Le (très) juteux business du soutien scolaire

MyMentor, Superprof ou Kartable… Ces start-up du numérique obligent les mastodontes du cours particulier à revoir leur stratégie et à se diversifier.

Dans le tout nouvel espace de colearning d’Acadomia à Clichy-la-Garenne (Hauts-de-Seine), Marie-France Michel donne un cours de français à Lylia et Thayss. LP/Olivier Arandel
Dans le tout nouvel espace de colearning d’Acadomia à Clichy-la-Garenne (Hauts-de-Seine), Marie-France Michel donne un cours de français à Lylia et Thayss. LP/Olivier Arandel

    Lylia et Thayss, 12 et 13 ans, se concentrent sur leurs exercices de français, sous l’œil vigilant de Marie-France Michel, professeur à la retraite. Dans la salle voisine, seule au tableau, Béatrice, en seconde, s’échine sur un exercice de factorisation. Entre les deux, un peu à l’écart dans un box au design épuré, Erwann, en 5e dans un collège public voisin, muscle ses méthodes de travail avec Richard Befayt, le coach de cette toute nouvelle structure.

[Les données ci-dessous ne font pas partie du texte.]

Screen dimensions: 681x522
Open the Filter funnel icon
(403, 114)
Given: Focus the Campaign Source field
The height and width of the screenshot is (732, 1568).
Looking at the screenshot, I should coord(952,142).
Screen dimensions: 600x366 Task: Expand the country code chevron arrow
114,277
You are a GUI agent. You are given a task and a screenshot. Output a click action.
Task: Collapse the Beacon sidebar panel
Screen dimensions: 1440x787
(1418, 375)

    Philippe Coléon, le patron d’Acadomia, n’est pas peu fier de présenter son dernier bébé, « un espace de co-learning » à Clichy-la-Garenne (Hauts-de-Seine) qui ressemble furieusement aux incubateurs de start-up, ces fourmilières où de jeunes pousses de l’économie sont hébergées le temps de voler de leurs propres ailes. « C’est un lieu entre l’école et la maison, où l’on peut venir à la carte, simplement pour étudier au calme, travailler la confiance en soi, faire ses devoirs seul ou à plusieurs », détaille l’ancien publicitaire, qui a fait de son entreprise le numéro un du soutien scolaire en France.

    Drifa, 46 ans, la maman d’Erwann, a tout de suite été séduite. L’hôtesse d’accueil élève seule son enfant. Elle ne gagne que 1 200 euros, mais a pourtant consenti un gros sacrifice : débourser 70 euros par mois pour que son fils puisse fréquenter l’endroit. « À la maison, il est tenté de jouer à la console. Et puis, je suis trop sur son dos. Ici, il peut travailler plus sereinement, tout en étant encadré par de bons professionnels. Ça ne fait pas longtemps qu’il est là mais les résultats s’en ressentent déjà et ça me tranquillise. »

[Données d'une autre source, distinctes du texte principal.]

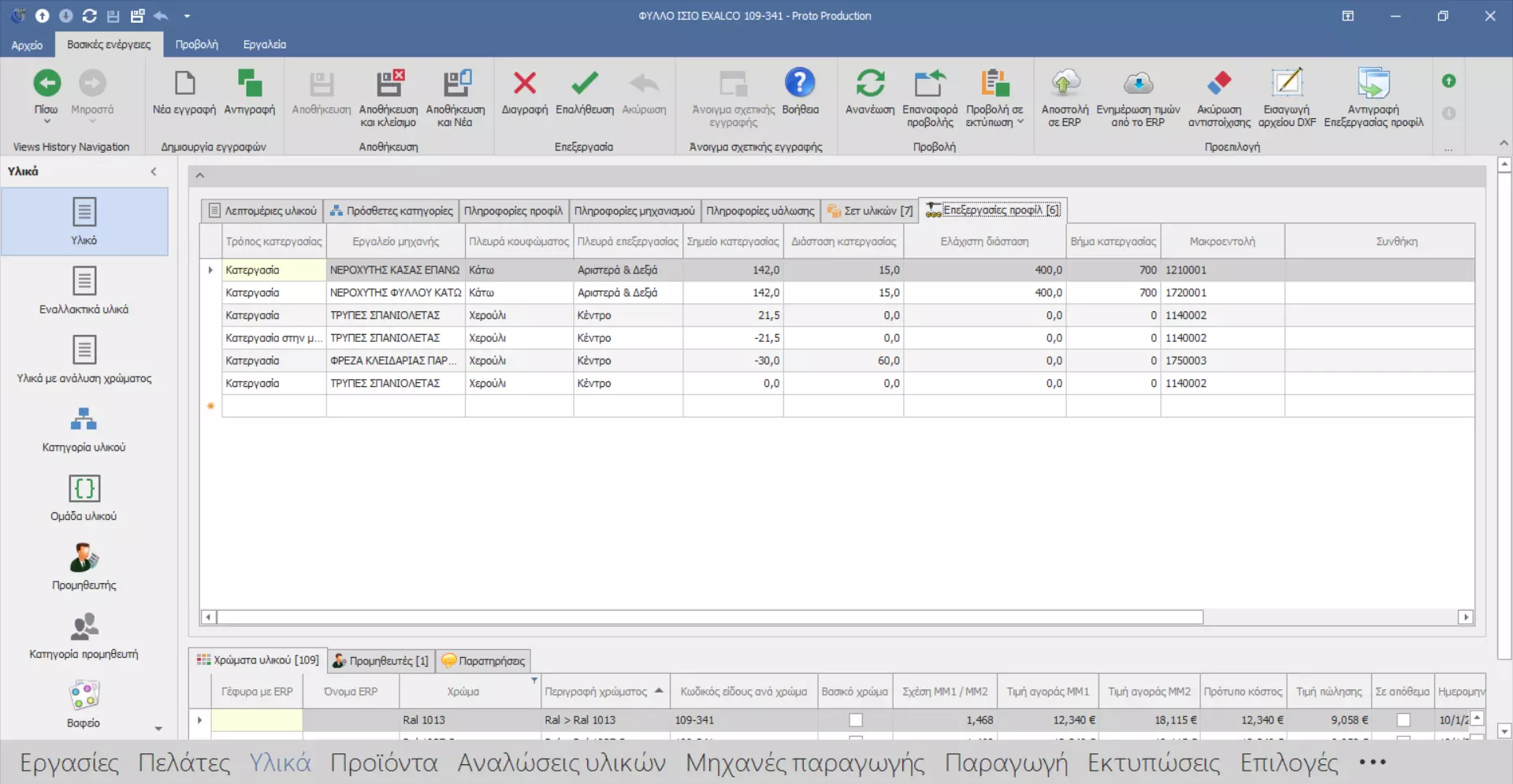Switch to the Σετ υλικών tab

(870, 211)
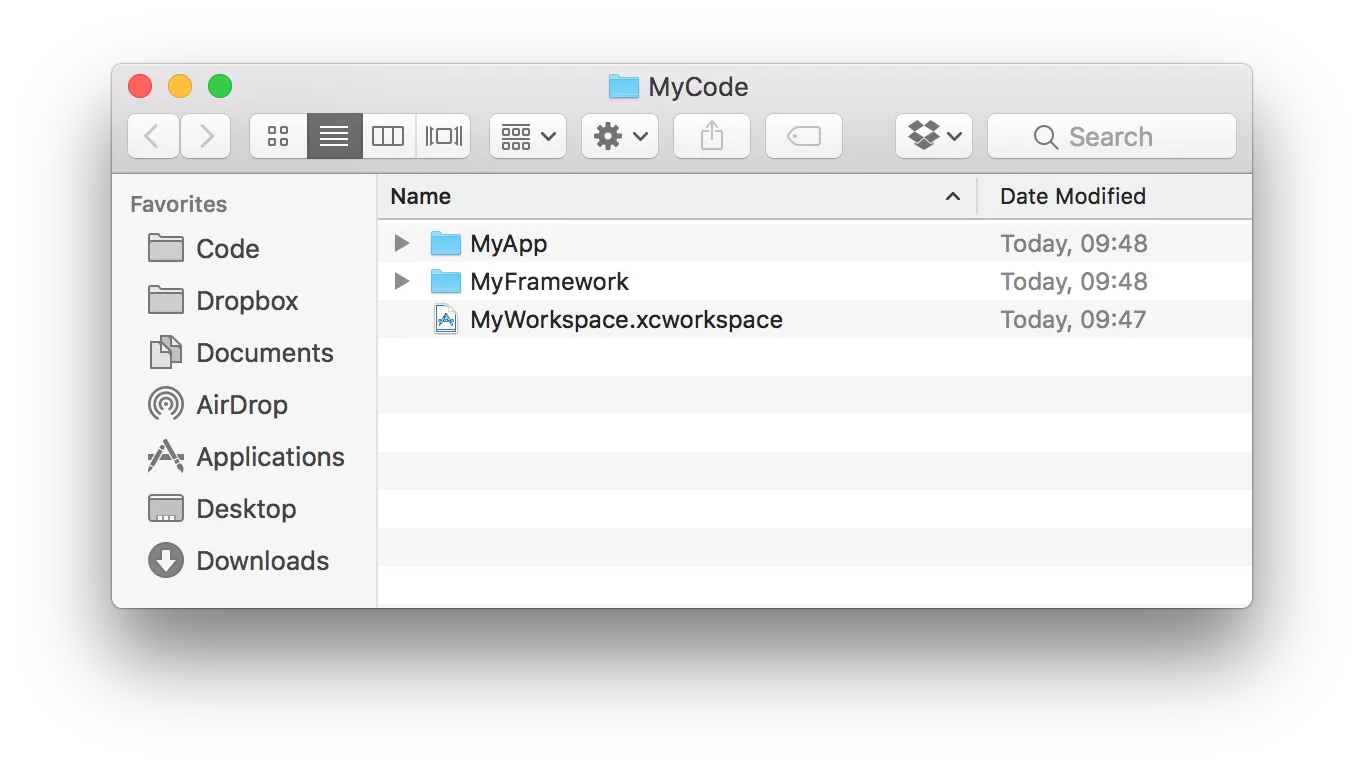The width and height of the screenshot is (1364, 768).
Task: Expand the MyFramework folder triangle
Action: click(402, 281)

    Se réinventer pour attirer de nouveaux clients, c’est le pari que fait Acadomia,

    qui suit déjà plus de 100 000 élèves pour un chiffre d’affaires d’environ 150 millions d’euros. Implanté stratégiquement à la croisée de plusieurs établissements scolaires, l’espace de co-learning de Clichy est le deuxième du genre.

    Le premier avait été inauguré en grande pompe l’an dernier, dans le XVIIe arrondissement de Paris. Sur la devanture, les autres offres s’affichent en grandes lettres : « cours particuliers », « cours en petits groupes », « stages pendant les vacances de Noël »… Le tout se décline dans une flopée de matières. Inès, avant d’intégrer l’espace de co-learning, avait déjà fait un stage de prérentrée pour se « remettre à niveau en maths », la matière la plus demandée. C’est ce qui a conduit ses parents à l’inscrire.

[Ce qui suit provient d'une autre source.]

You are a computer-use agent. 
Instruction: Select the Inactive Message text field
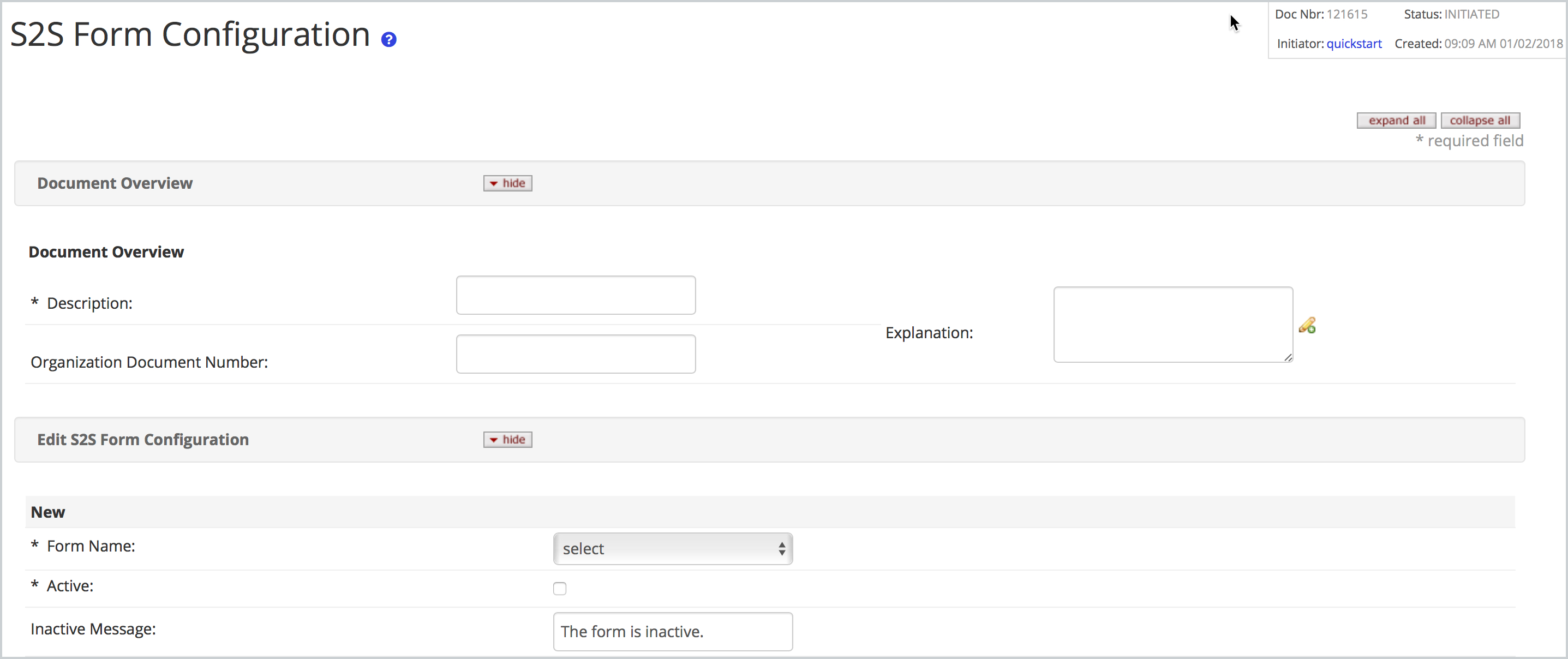(x=672, y=632)
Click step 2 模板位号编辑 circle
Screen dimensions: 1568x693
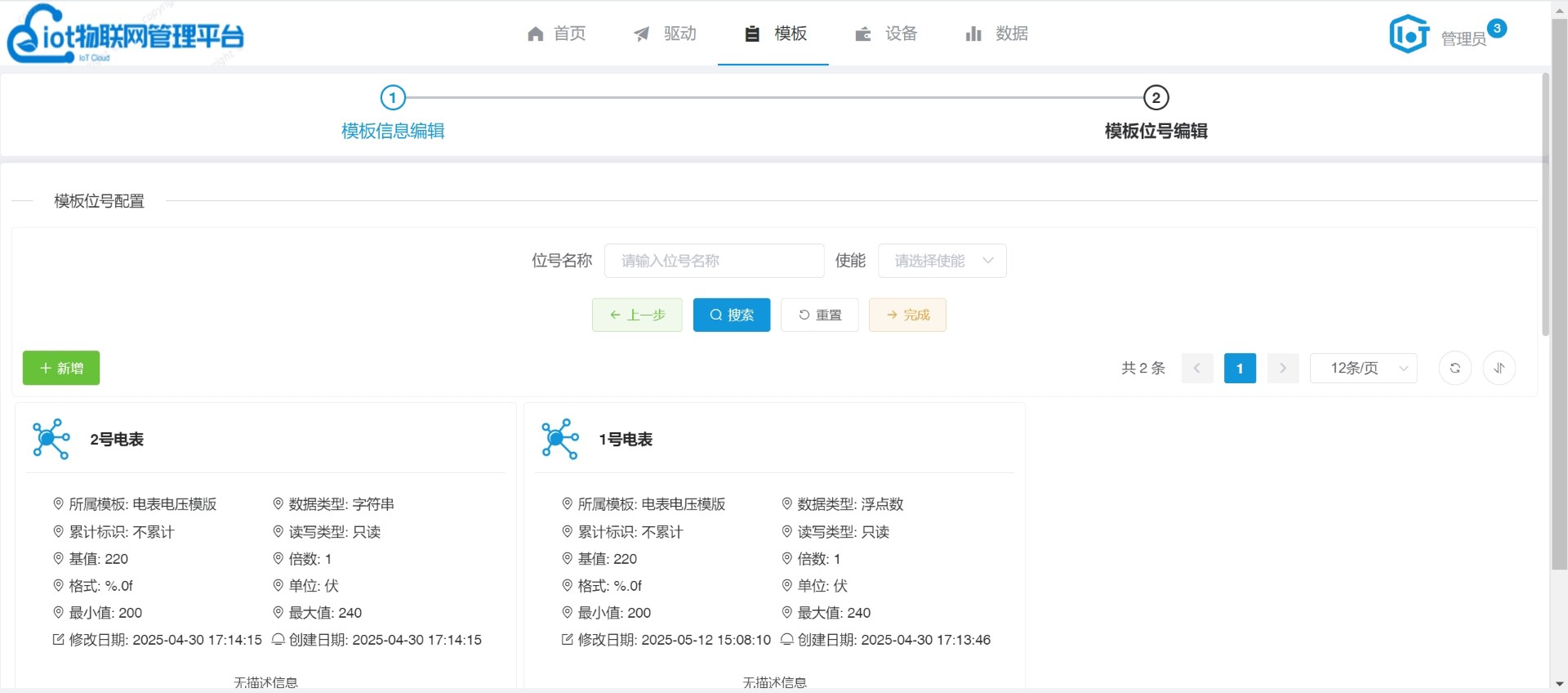coord(1156,98)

    Philippe Coléon, le patron d'Acadomia, reproche aux plates-formes de favoriser le travail au noir, une plaie du secteur./LP/Olivier Arandel

    Selon le cabinet d’analyses Xerfi, le soutien scolaire pèse aujourd’hui près de 2 milliards d’euros en France. C’est le plus gros marché européen, loin devant l’Allemagne. Et il devrait encore progresser d’ici à 2020, prédit l’institut. Mais seuls 350 millions d’euros tombent dans les poches d’organismes privés, comme Acadomia, Complétude ou les Cours Legendre. Où va le reste ? En grande partie sur le marché du gré à gré, c’est-à-dire entre particuliers. Un segment sur lequel déboulent depuis quelques années de nouveaux acteurs venus du numérique comme Clevermate ou MyMentor ou Kartable.

    Les opérateurs historiques bousculés par des start-up

    Ces start-up bousculent le paysage du soutien et obligent les opérateurs historiques à revoir leur stratégie. Complétude a mis un pied dans la garde d’enfants avec la création de Kinougarde, les Cours Legendre ont décidé d’étoffer leur offre de préparation aux concours, quant à Acadomia, elle investit, entre autres, de plus en plus dans le soutien scolaire aux jeunes sportifs.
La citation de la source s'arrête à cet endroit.